Apakah Seorang Wali Dapat Mengetahui Kewalian Dirinya? (Bagian 2)

Apakah Seorang Wali Dapat Mengetahui Kewalian Dirinya? (Bagian 2)
Karamah hanya diperuntukkan bagi para waliyullah baik yang masih hidup maupun yang telah wafat. Foto Ilustrasi/Ist
Dalam Kitab "Jami' Karamat Al-Aulia" karya Yusuf bin Ismail an-Nabhani dijelaskan alasan ketiga, seorang wali tidak mungkin mengetahui bahwa dirinya adalah waliyullah. Sebab, hukum yang menentukan bahwa seseorang termasuk wali, orang yang berpahala, dan penghuni surga tergantung pada akhir kehidupan. Dalilnya adalah firman Allah berikut: "Barangsiapa membawa amal yang baik, maka baginya pahala sepuluh kali lipat amalnya, dan barangsiapa membawa amal yang buruk maka dia ia hanya diberi balasan yang sepadan dengan amal buruknya." (QS Al-Maidah [6]: 160). 

Firman Allah tersebut tidak berbunyi, "Barangsiapa mengerjakan kebaikan, maka baginya pahala sepuluh kali lipat sepadan dengan perbuatannya itu." Hal ini menunjukkan bahwa penerimaan pahala dari Allah tergantung pada akhir pelaksanaan, bukan pada awal perbuatan. 
Yang memperkuat pendapat ini adalah dalil yang menyatakan bahwa apabila seseorang menghabiskan seluruh usianya dalam kekufuran, lalu di akhir hayatnya ia masuk Islam, maka ia termasuk golongan orang yang mendapatkan pahala, begitu pula sebaliknya. Hal ini menunjukkan bahwa yang penting adalah akhirnya bukan awal perbuatannya. Karena itu, Allah berfirman, Katakanlah kepada orang-orang kafir itu, "Jika mereka berhenti dari kekufuran, niscaya Alah akan mengampuni dosa-dosa mereka yang telah lalu." (QS Al-Anfal [8]: 38). 

Jadi, ketetapan bahwa seseorang termasuk wali atau musuh Allah, orang yang mendapat pahala atau mendapat siksa terletak di akhir hidupnya. Dan telah jelas bahwa akhir kehidupan tidak diketahui oleh seorang pun. Dengan demikian dapat disimpulkan bahwa seorang wali tidak bisa mengetahui bahwa dirinya wali.

Tugas Tertulis
(a) Menurut bacaan tentang kewalian, ketetapan bahwa seseorang termasuk wali atau musuh Allah terletak pada bagian mana dari hidupnya?
(b) Kutip dengan tepat seluruh bagian bacaan tentang kewalian mulai dari kata "Karamah hanya diperuntukkan" sampai ke kata "Al-Maidah [6]: 160).".
Data di bawah ini diambil dari sumber yang berbeda.

Isi Data
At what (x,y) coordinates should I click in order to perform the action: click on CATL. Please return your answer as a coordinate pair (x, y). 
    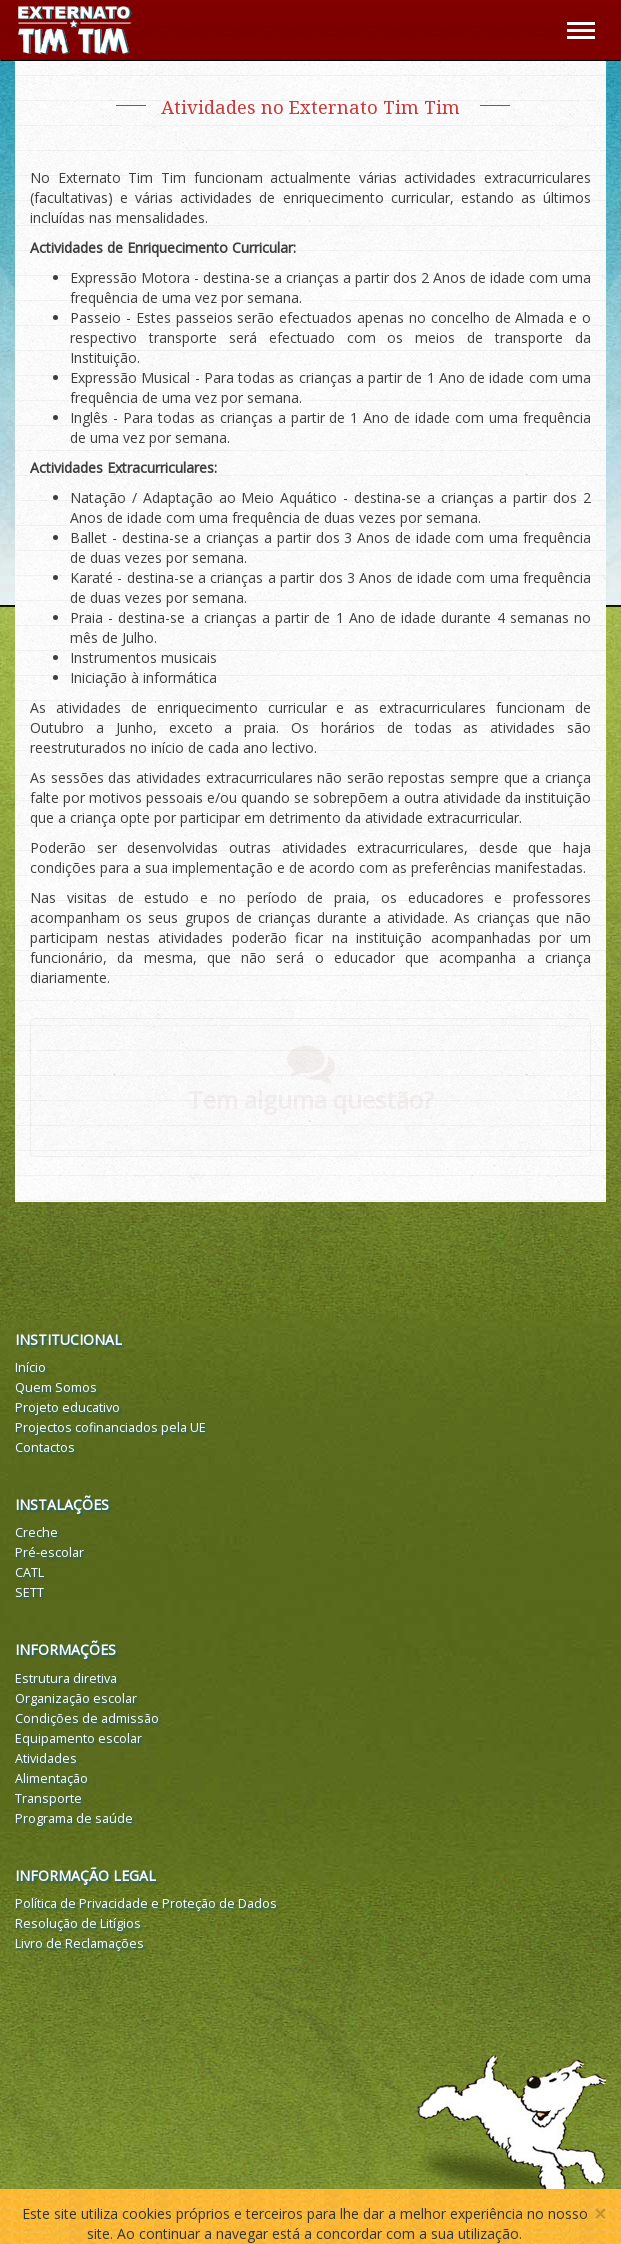
    Looking at the image, I should click on (29, 1572).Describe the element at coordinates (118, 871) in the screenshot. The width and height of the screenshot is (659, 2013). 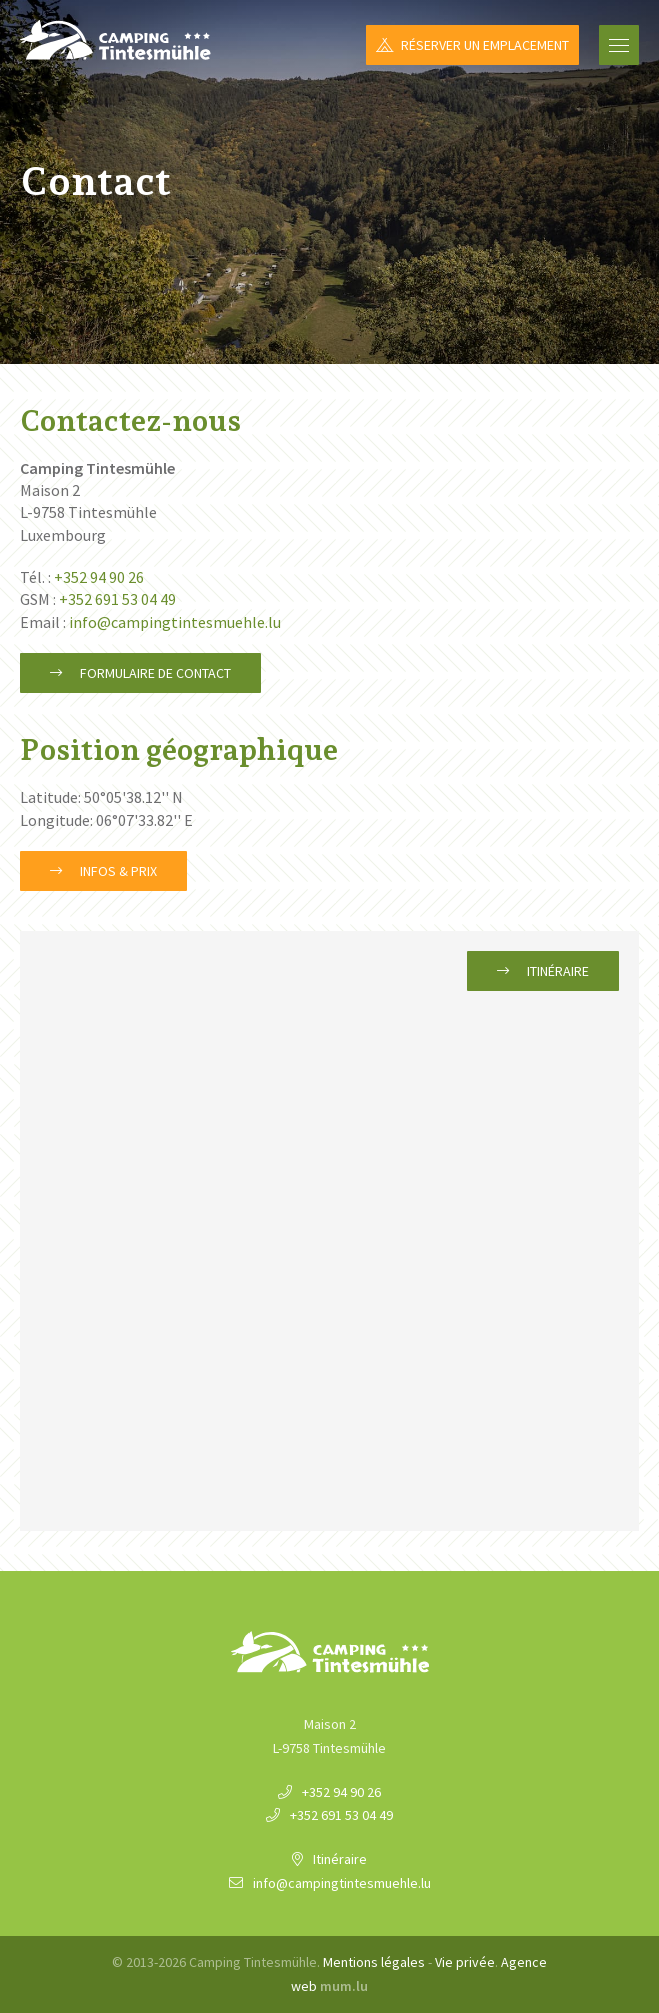
I see `Infos & Prix` at that location.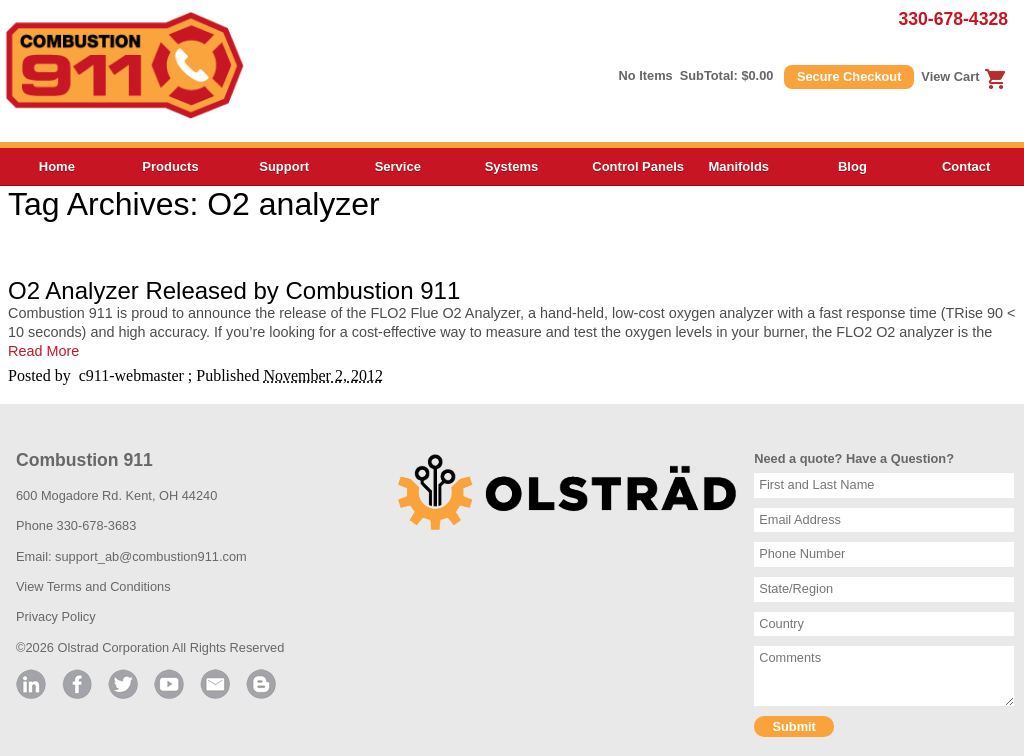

Pembahasan Jawaban
(a) Di akhir hidupnya.

(b)
Karamah hanya diperuntukkan bagi para waliyullah baik yang masih hidup maupun yang telah wafat. Foto Ilustrasi/Ist
Dalam Kitab "Jami' Karamat Al-Aulia" karya Yusuf bin Ismail an-Nabhani dijelaskan alasan ketiga, seorang wali tidak mungkin mengetahui bahwa dirinya adalah waliyullah. Sebab, hukum yang menentukan bahwa seseorang termasuk wali, orang yang berpahala, dan penghuni surga tergantung pada akhir kehidupan. Dalilnya adalah firman Allah berikut: "Barangsiapa membawa amal yang baik, maka baginya pahala sepuluh kali lipat amalnya, dan barangsiapa membawa amal yang buruk maka dia ia hanya diberi balasan yang sepadan dengan amal buruknya." (QS Al-Maidah [6]: 160).